The Marprelate Controversy

The Martin Marprelate tracts are a series of six pamphlets and a broadsheet printed on a secret press between October 1588 and September 1589 and distributed with the help of well organized ‘puritan’ social networks. They attack the Elizabethan church, particularly church government by bishops (hence the pseudonym, Mar-prelate), and argue on behalf of an alternative, Presbyterian system. Their author was almost certainly the Warwickshire gentleman Job Throkmorton, probably assisted by the Welsh cleric John Penry, who also managed the press (see Authorship: Job Throkmorton, with John Penry). More than two dozen others are known to have been involved in the tracts’ production and distribution; all risked charges of treason. The tracts sparked immediate outrage: ‘I think the like was never committed to presse or paper, no not against the vilest sort of men, that have lived upon the earth’, exclaimed Thomas Cooper, the bishop of Winchester (Admonition, 35). But the apparent novelty of the tracts did not lie in the substance of Martin’s arguments: the reform agenda he proposed had been honed over almost two decades of Presbyterian opposition. Instead, what seemed unprecedented was Martin’s method of presentation. With his conversational prose, ironic modes of argument, fluid shifts among narrative voices, swaggering persona, playful experiments with the conventions of print controversy, and willingness to tell unflattering personal stories about named opponents, Martin shattered conventions of decorum that had governed debates about the church since the accession of Queen Elizabeth. Many elements of Martinist style had roots in the vehement polemic of the earlier Reformation. But even with these models in mind, nobody in England had read anything quite like these publications. The tracts sparked a nation-wide manhunt, accompanied by a multimedia campaign in which church and state joined forces to counter the influence of what Martin and his opponents both termed “Martinism.” Martinism and anti-Martinism would proceed to engage one another in a complex and mutually informing dialogue. To talk about the literary, cultural, or stylistic impact of the Marprelate controversy is to talk about the combined effects of the Marprelate tracts and this anti-Martinist campaign.

At the time and down the centuries, most commentators on the Marprelate controversy joined Thomas Cooper in denouncing the tracts as base, scurrilous invective. Beginning in the later nineteenth century, however, pioneering research by scholars such as Edward Arber, J. Dover Wilson, R.B. McKerrow, and William Pierce won the tracts a new reputation as some of the finest Elizabethan prose satires, worthy of their own chapter in the literary history of the sixteenth century. Martinist style remains the focus of many studies, particularly the influence of Martin’s wittily colloquial prose on the literature of the Elizabethan Golden Age of the 1590s. But more recent accounts of the Marprelate controversy have also begun to address a broad range of interconnected literary, historical, religious, legal, and social issues. The tracts are increasingly recognized as playing a key role in the history of Renaissance English pamphlet warfare.

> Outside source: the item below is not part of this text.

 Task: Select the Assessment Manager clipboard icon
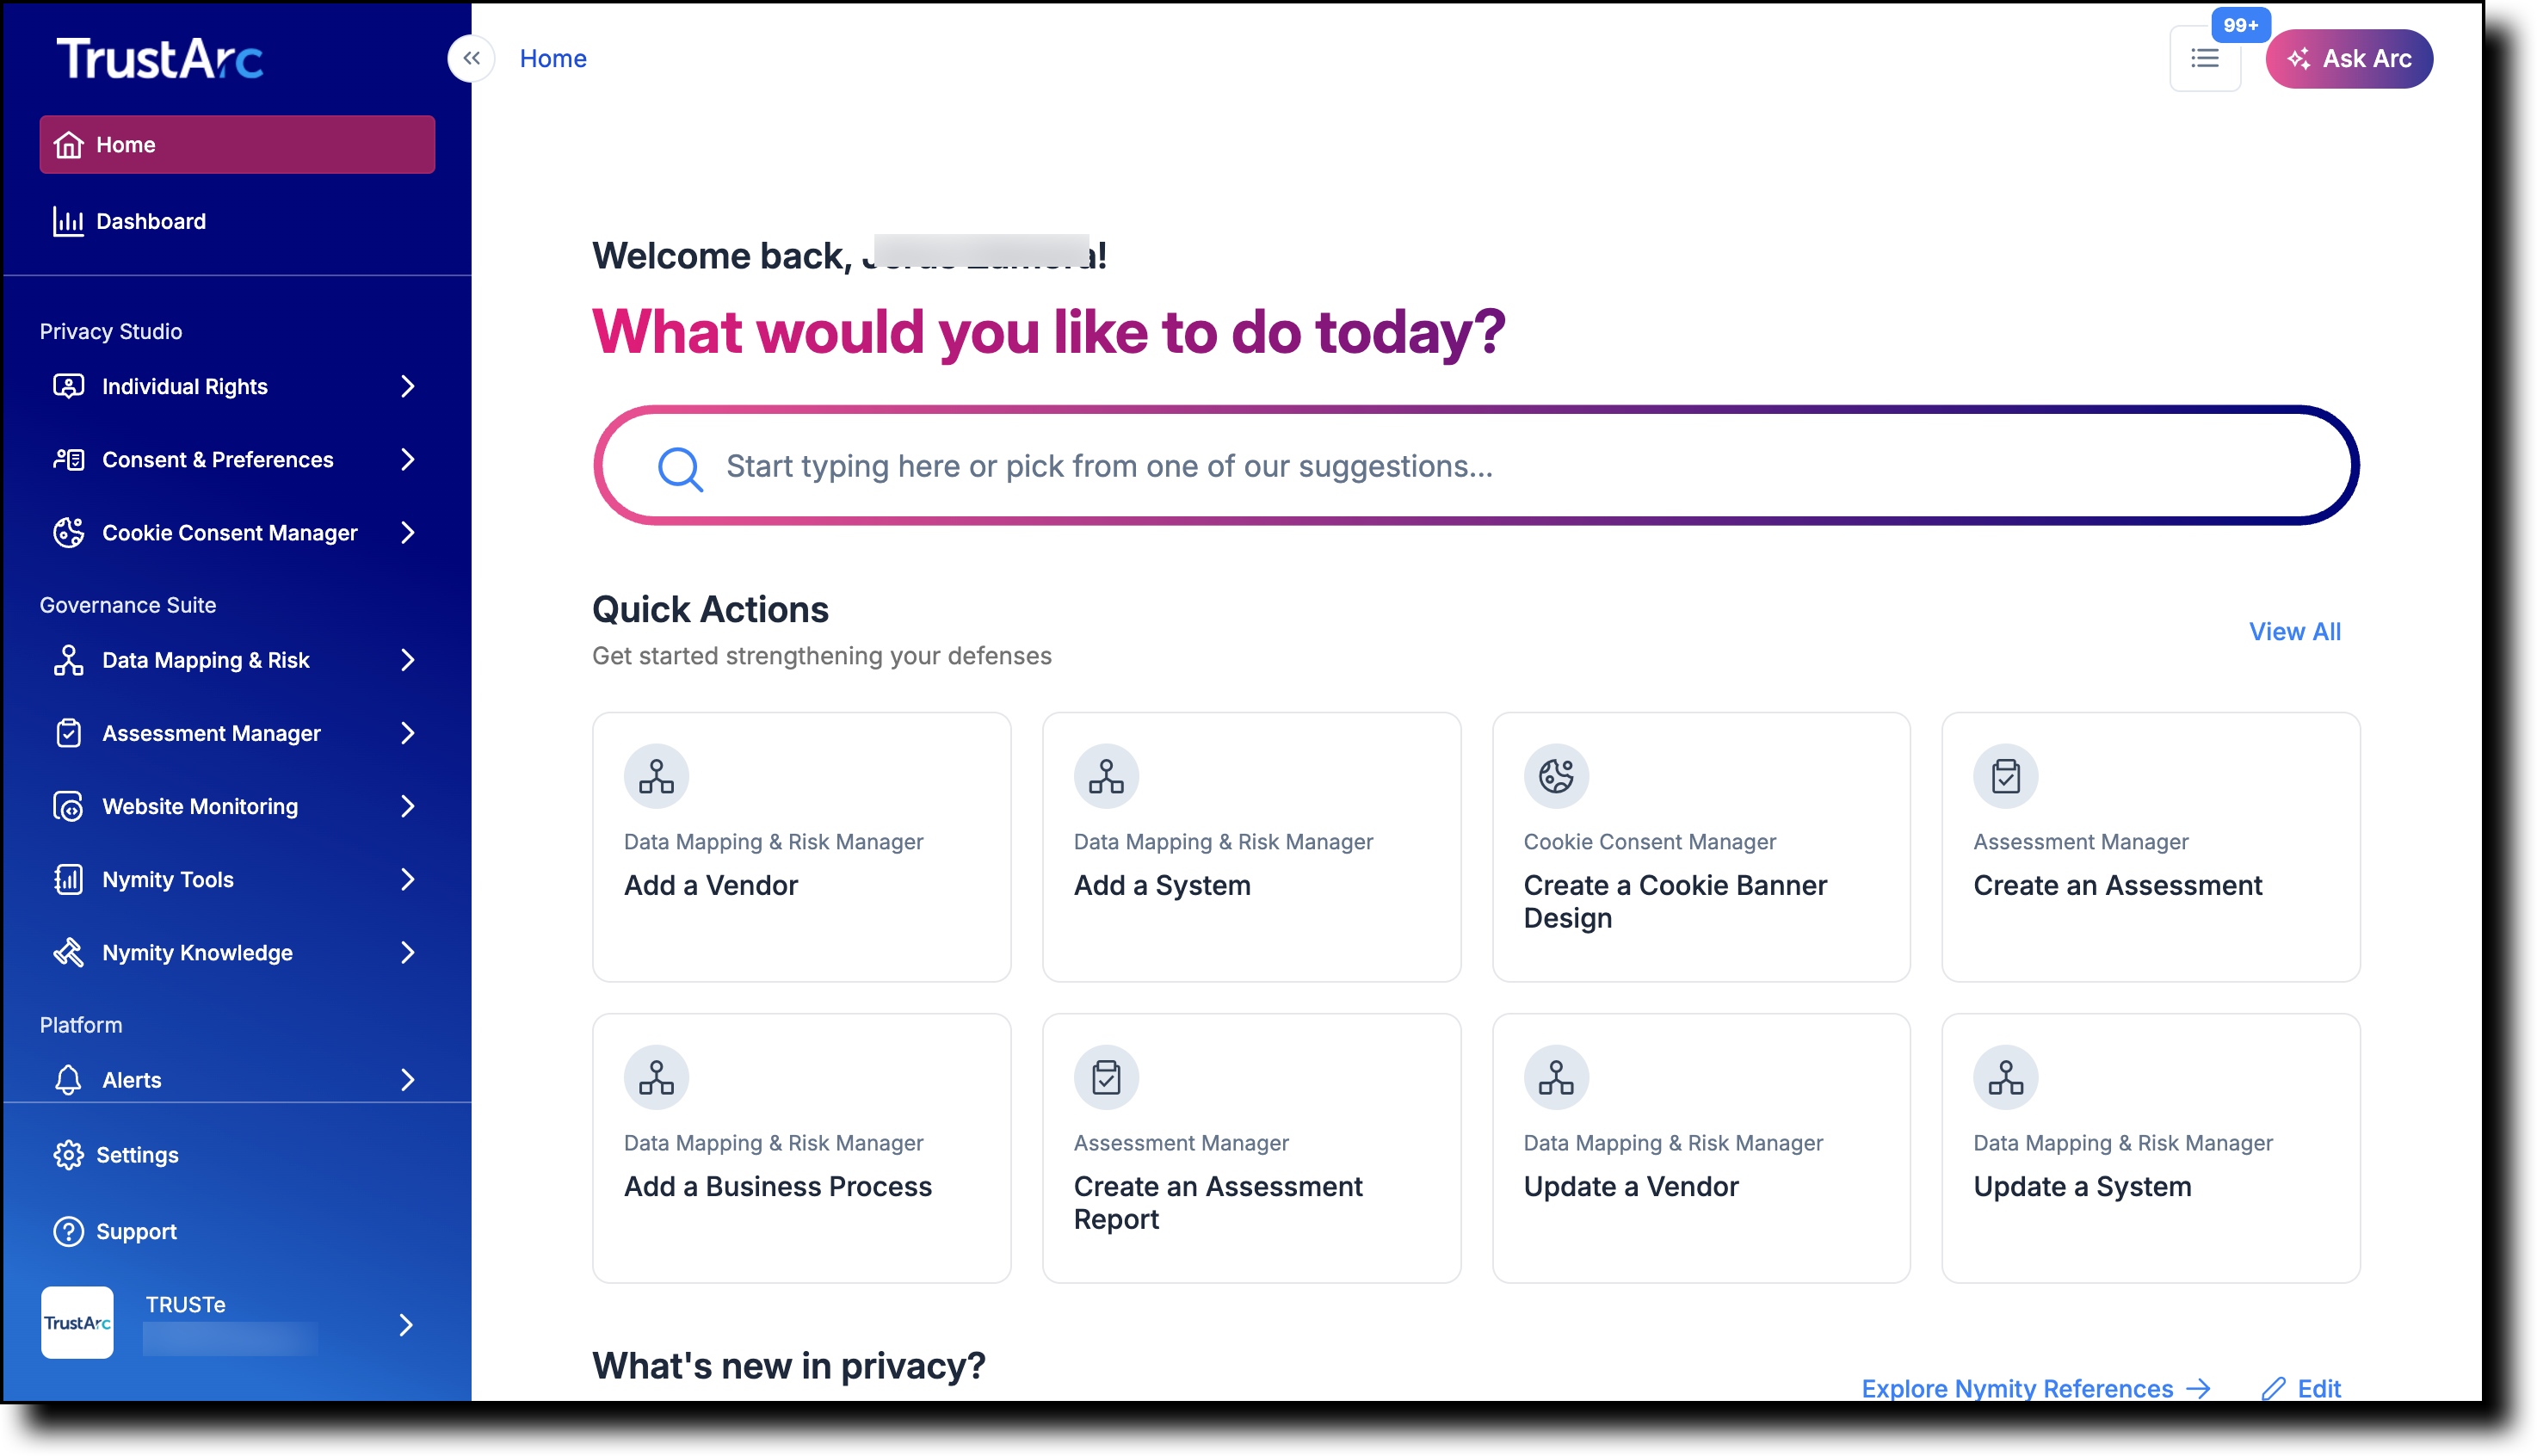pyautogui.click(x=68, y=733)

The Marprelate tracts urged the necessity of public debate on controverted subjects, and sought to create a popularizing polemic that modeled the sound of that debate. Outraged contemporaries responded in ways that crystallize contemporary anxieties concerning satire, libel, and the social uses of print. In addition, Martin’s constructions of polemical genealogy helped create a tradition of oppositional writing that would eventually extend from the early Reformation through the civil wars of the 1640s and into the Restoration. In response, church and state reframed this oppositional tradition as treason, reformulated the foundations for conformity to the established church, and crafted counter-arguments that would become standard weapons for decades to come against religious and political opposition.

The Marprelate controversy also generated unparalleled evidence for the histories of authorship and collaboration, surreptitious book production, and underground reading. Legal and other records detail how the tracts were printed on the run against a backdrop of safehouses, informers, disguises, and codenames, with manuscripts left surreptitiously under hedges and plans made in guarded conversations held in open fields. These are the records that are presented on this website. Documenting the intersections of popular and learned readerships, and print, manuscript, and oral cultures, this important archive illuminates Renaissance reading practices and Renaissance beliefs in the powers, and dangers, of effective prose.

For an extended discussion of the Marprelate controversy in all its aspects, see the Introduction to Joseph L. Black, ed., The Martin Marprelate Tracts (Cambridge: Cambridge University Press, 2008). For a briefer introduction that focuses on Martinist style, see Joseph L. Black, “The Marprelate Controversy,” in the Oxford Handbook of English Prose, ed. Andrew Hadfield (Oxford: Oxford University Press, 2013), 544-59.